Kenaikan Iuran BPJS Kesehatan Dikritik, Istana: Negara Sedang Sulit, Penerimaan Turun Drastis
Berita kompas tv | 14 Mei 2020, 15:41 WIBJAKARTA, KOMPAS TV - Pemerintah telah menyesuaikan iuran BPJS Kesehatan untuk peserta mandiri kategori Pekerja Bukan Penerima Upah (PBPU) juga Bukan Pekerja (BP).
Penyesuian iuran ini merupakan kelanjutan dari putusan MA yang membatalkan iuran peserta mandiri dalam pasal 34 Perpres 75 Tahun 2019.
Melalui Perpres 64/2020, pemerimtah memutuskan iuran peserta mandiri pada April sampai Juni 2020 menyesuaikan dengan Perpres 82/2018 yakni Rp25.500 untuk kelas III, Rp51.000 kelas II dan Rp80.000 kelas I.
Namun, pada Juli nanti, iuran BPJS Kesehatan peserta mandiri naik. Iuran peserta untuk layanan Kelas I menjadi Rp 150.000 per orang per bulan, kelas II sebesar Rp 110.000 per orang per bulan, dan kelas III sebesar Rp 42.000 per orang per bulan.

• [Instruksi tugas 1]:
Terjemahkan kalimat berikut dari berita tentang kenaikan iuran BPJS Kesehatan ke dalam bahasa Inggris: "Iuran peserta untuk layanan Kelas I menjadi Rp 150.000 per orang per bulan, kelas II sebesar Rp 110.000 per orang per bulan, dan kelas III sebesar Rp 42.000 per orang per bulan."
• [Instruksi tugas 2]:
Tulis kelanjutan berita tentang kenaikan iuran BPJS Kesehatan, dimulai setelah kalimat terakhirnya.

• [Data tersedia]:
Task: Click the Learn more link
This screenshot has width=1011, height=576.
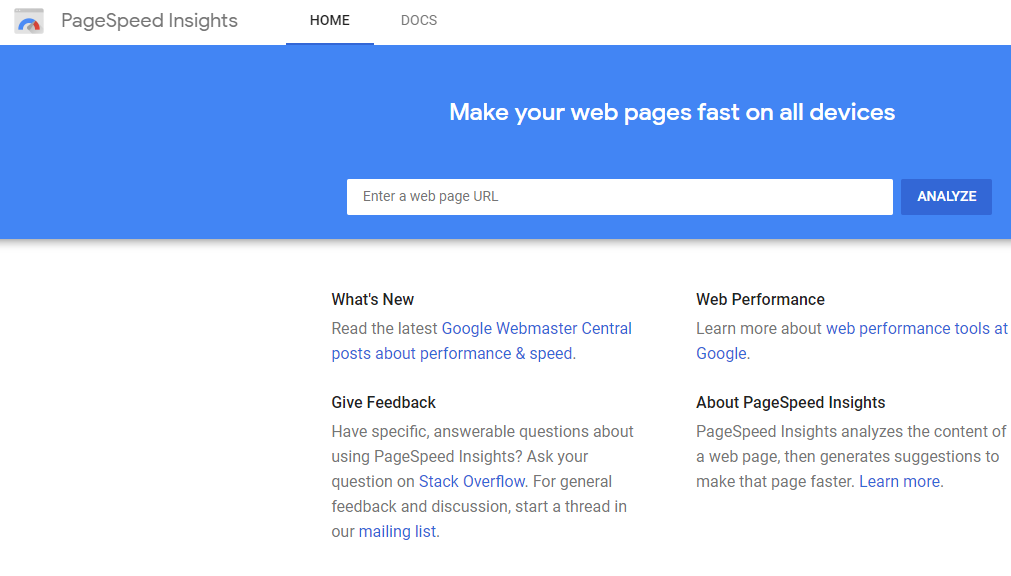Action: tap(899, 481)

* * *

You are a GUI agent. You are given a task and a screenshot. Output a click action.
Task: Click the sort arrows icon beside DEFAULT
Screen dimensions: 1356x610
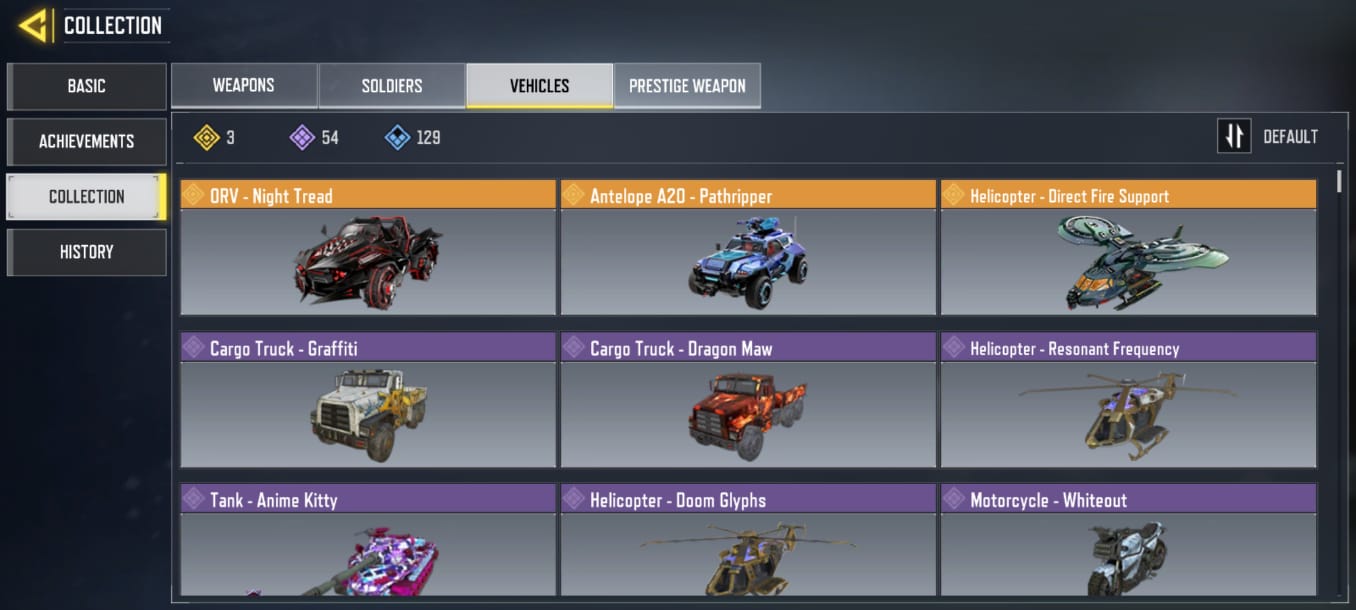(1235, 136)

• [Jawaban tertulis 1]:
Participant contributions for Class I service become Rp 150,000 per person per month, Class II Rp 110,000 per person per month, and Class III Rp 42,000 per person per month.

• [Jawaban tertulis 2]:
Baca Juga: Iuran BPJS Kesehatan Naik di Tengah Wabah Corona, AHY: Ibarat Sudah Jatuh Tertimpa Tangga Pula
Khusus untuk Kelas III, pada tahun pertama atau 2020 besaran iuran yang wajib dibayarkan peserta hanya Rp25.500. Kekurangan bayar sebesar Rp16.500 akan ditanggung pemerintah sebagai bantuan iuran.
Namun pada 2021 dan seterusnya, peserta mandiri Kelas III wajib membayar iuran BPJS Kesehatan sebesar Rp35.000. Adapun kekurangan sebesar Rp7.000 akan dibayarkan pemerintah pusat dan daerah sebagai bantuan.
Menanggapi hal tersebut, Plt Deputi II Kantor Staf Presiden, Abetnego Tarigan, menjawab kritik yang datang dari berbagai pihak atas kebijakan yang dikeluarkan Presiden Jokowi itu.
Abetnego tak membantah kenaikan iuran BPJS Kesehatan bakal memberatkan masyarakat yang sudah terdampak oleh pembatasan sosial berskala besar (PSBB).
Namun demikian, bekas Direktur Walhi itu mengingatkan, bahwa negara saat ini juga dalam masa sulit akibat pandemi Covid-19.
"Negara juga dalam situasi yang sulit. Penerimaan negara juga menurun drastis. Jadi justru semangat solidaritas kita dalam situasi ini," kata Abetnego dikutip dari Kompas.com, Kamis (14/5/2020).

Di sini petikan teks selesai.